PROBLEM TO WORK ON -
What's needed is a word-for-word retyping of the entries below, pictures omitted.

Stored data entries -
══════

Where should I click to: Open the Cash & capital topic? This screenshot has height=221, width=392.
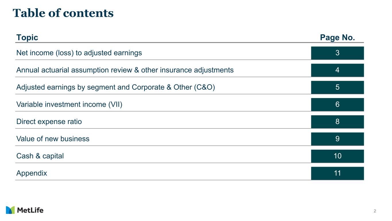pos(40,156)
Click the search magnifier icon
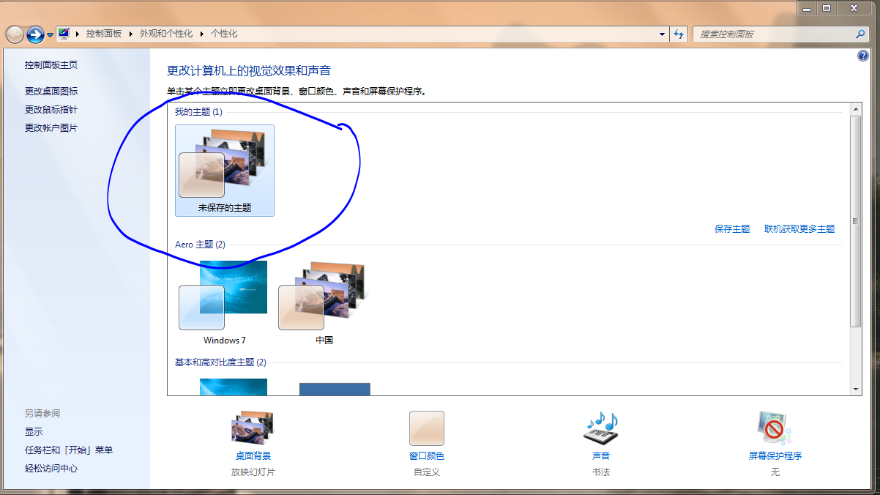The width and height of the screenshot is (880, 495). pos(860,34)
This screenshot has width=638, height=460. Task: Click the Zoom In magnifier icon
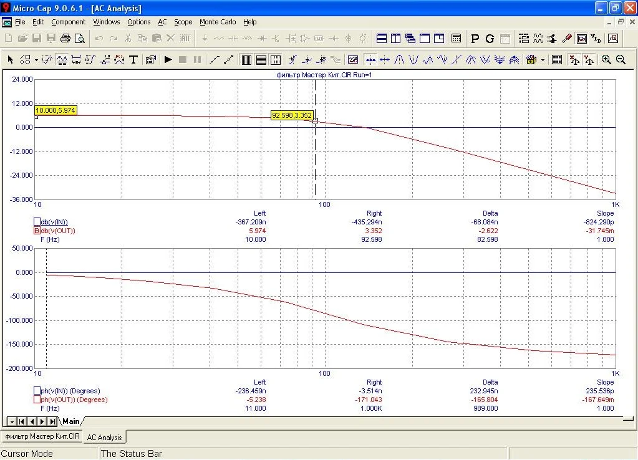coord(606,60)
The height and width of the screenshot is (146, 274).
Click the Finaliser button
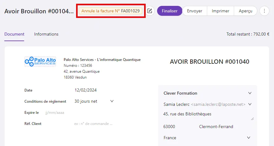point(169,11)
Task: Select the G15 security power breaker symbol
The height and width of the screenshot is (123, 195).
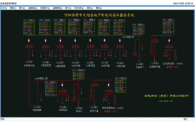Action: coord(109,85)
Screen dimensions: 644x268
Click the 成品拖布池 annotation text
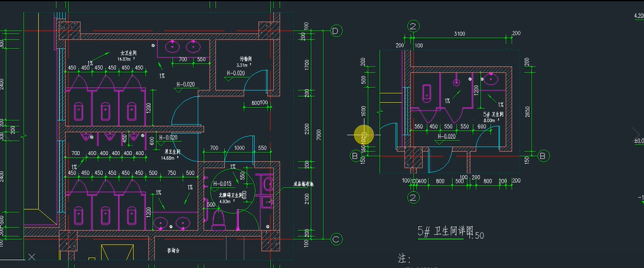[304, 185]
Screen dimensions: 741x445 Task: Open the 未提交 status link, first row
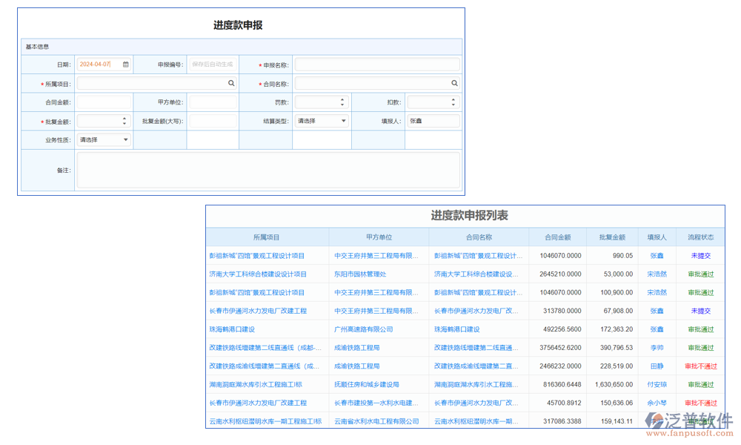pyautogui.click(x=700, y=255)
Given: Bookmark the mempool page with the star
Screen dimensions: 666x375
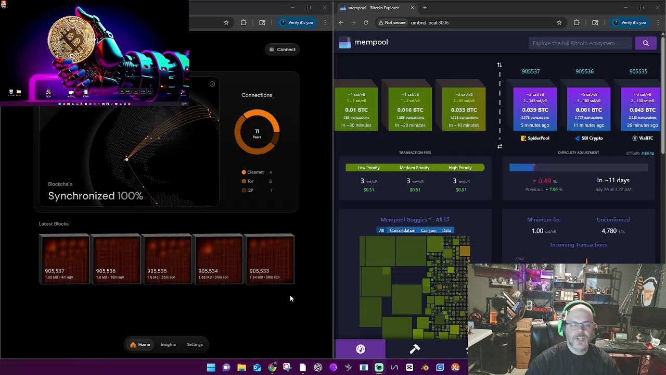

══════

YOUR SOLUTION -
Where should I click to: Open the Cash & capital topic? This screenshot has height=221, width=392.
pos(40,156)
Click the search magnifier icon
The width and height of the screenshot is (880, 495). pos(860,34)
This screenshot has width=638, height=460. Task: Click the Zoom In magnifier icon
coord(606,60)
The height and width of the screenshot is (146, 274).
Click the Finaliser button
point(169,11)
Task: Select the G15 security power breaker symbol
The height and width of the screenshot is (123, 195).
Action: coord(109,85)
Screen dimensions: 644x268
Click the 成品拖布池 annotation text
[304, 185]
Screen dimensions: 741x445 Task: Open the 未提交 status link, first row
pyautogui.click(x=700, y=255)
Given: Bookmark the mempool page with the star
Screen dimensions: 666x375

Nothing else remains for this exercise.